Personal information
- Nationality: Indian
- Born: 17 March 1912 Comilla, Bengal Presidency, British India (now in Bangladesh)
- Died: 5 June 2016 (aged 104) Kolkata, West Bengal, India
- Occupation: Bodybuilder
- Spouse: Jyutika Aich ​ ​(m. 1924; died 2002)​

= Manohar Aich =

Bangladeshi bodybuilder (1912–2016)

Manohar Aich (17 March 1912 – 5 June 2016) was an Indian Bengali bodybuilder. He was the second Indian (after Monotosh Roy in 1951) to win any Mr. Universe title.
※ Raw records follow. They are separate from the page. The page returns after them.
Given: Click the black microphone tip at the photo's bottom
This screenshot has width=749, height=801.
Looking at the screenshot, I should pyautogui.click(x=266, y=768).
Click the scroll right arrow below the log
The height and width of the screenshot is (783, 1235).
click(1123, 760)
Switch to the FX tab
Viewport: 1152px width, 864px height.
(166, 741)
He did so in the 1952 NABBA Universe Championships. At 4 ft 11 in tall, he was given the name "Pocket Hercules". Aich has been cited by historians as an influence on Indian physical culture.

==Early life==
Manohar Aich was born in a kayastha family, since childhood Aich was interested in strength related sports, such as wrestling and weightlifting. At the age of 12, due to a sudden attack of black fever, his health broke down. He regained his strength, however, by physical fitness exercises. He started bodybuilding exercises such as doing push-ups, squats, pull-ups, leg raises, and traditional sit-ups. He only did bodyweight/calisthenics exercises with up to 100 reps per set at that age. He attended the K. L. Jubilee High School & College in Dhaka, Bangladesh. While at school, he used to go to the Ruplal Byayam Samiti for physical exercises. He began to perform in shows titled Physique and Magic along with P. C. Sorcar in Dhanbad. He used to perform feats like bending steel with his teeth, bending spears with his neck and resting his belly on swords.

==Career==
Aich joined the Royal Air Force in 1942 where he began his pursuit in bodybuilding. He was introduced to weight training by Reub Martin, a British officer in the RAF. While part of the RAF, Aich was imprisoned for slapping a British officer in protest at the officer's remarks in favour of colonial oppression. Aich began his weight training seriously while in jail. He would spend hours in physical exercises. Observing his knack in physical culture, the jail authorities arranged a special diet for him.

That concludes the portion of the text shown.